Before political leaders could take action against cell phones in classrooms, the school supervisor at Shaw Harry, New York, a rural district about 40 miles west of Albany, was on track with his crusade against Big Tech's adolescent mind command. By the beginning of the 2022 school year, David Blanchard, who had been appointed director seven years ago, had implemented Bell2 Bell policy. This meant that students would not be able to use their mobile phones (or smartwatches or earphones) at any point during the school day, rather than lunch or the transition period to a learning hall or a class.
The effort certainly seemed extreme. This was before Jonathan Hyde's book, The Anxiety Generation, promoted a consensus on the destructive impact mobile phones had on teenage mental health, before the former surgeon general's call for warning labels on social media platforms. Mr. Blanchard was troubled by all the mutilations he had seen. His experiments quickly benefited.
“I've found a transformative environment,” he told me recently. “We expected the kids to cry and be broken. We quickly saw them talking to each other and having a conversation in the lunchroom.”
One unexpected outcome is that students flooded the counselor's offices for help in how to directly resolve the current conflict. Previously, if they found themselves in some sort of battle with someone online, they would have called or texted their parents for advice on how to deal with it, Blanchard told me. “Now, students were realising that their friends were in front of them, not social people, but in front of them, not in towns of a few people they had never met.” Enrollment in elective classes rose when the option to scroll your path through a 40-minute free period was eliminated.
The success at Schoharie was an exhibit from Gov. Kathy Hochul's recent campaign banning mobile phones at schools across New York. At least eight states, including Florida and Louisiana, have enacted various types of restrictions. In September, Gov. Gavin Newsom signed the Call-free Schools Act, which required by July 2026 to devise a policy restricting smartphone use by all California school districts.
Governor Hochul's proposal follows the Schoharie Bell-to-Bell approach. In a rare example of a deal between labor and government, it is supported by the Federation of Teachers, a union representing teachers in New York City. As UFT President Michael Mulgleu said, “It's easy and we know what everyone expects.”
Yet, the formulation of all constraints in the proposal does not make it an obvious or simple sell. It was introduced in January as part of the state's current budget negotiations and is being opposed by several groups, such as the state's Board of Education Association. These groups support another strategy that comes out of the Capitol, which supports the notion that local jurisdictions should say about how policy-restricted phone use is devised.
Studies comparing students with or without a classroom mobile phone generally show better academic performance among mobile phones. The advantage of protecting the device from the hands of middle schoolers a day is that it reduces the time teachers have to waste phone use and minimizes the chance that a snapchat eruption at lunchtime will kill the chances of paying attention to the “Moby Dick” argument in the afternoon. At Schoharie, students put smartphones with magnetic locks in their pouches. This is the type used in stores to prevent theft.
In recent years, parents across the country have demanded more and more control over what their children are reading and doing at school. The members most opposed to the ban on all-day calls are mothers and fathers who appear to be obsessed with constant parent-child contact. Gov. Hochul spoke to an intense first-grade teacher who told her he was overseeing a classroom full of kids wearing smart watches. “Mom and Dad were checking all day long, saying, 'I miss you, I can't wait to see you,'” the governor told me. “That's a parent's needs,” she said. “It's not a need for students,” she said, and the continuation of these patterns was bound by preventing children from appearing as fully functional adults.

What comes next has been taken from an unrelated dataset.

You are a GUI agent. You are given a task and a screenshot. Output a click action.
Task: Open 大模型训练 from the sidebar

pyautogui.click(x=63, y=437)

Sadly, it is too rational fear for many parents, and catastrophic things can happen in school without reaching the child. It is fantasy that communication saves them. Throughout the development of the proposal, the governor's office came in and spoke to the school group to explain how the concept was wrong. In emergencies, calls can be distracting because they focus on children being entrusted to keeping themselves safe. Calls and text create an added panic.
If the governor's proposal passes, it will take effect in September. Shaw Harry's parents were very resistant to the ban at first, Mr. Blanchard told me. But they came when they realized that their addiction had broken and it was much easier to manage a child's digital life at home, and that it was far more pleasing to see them interacting with the world without staring at their hands.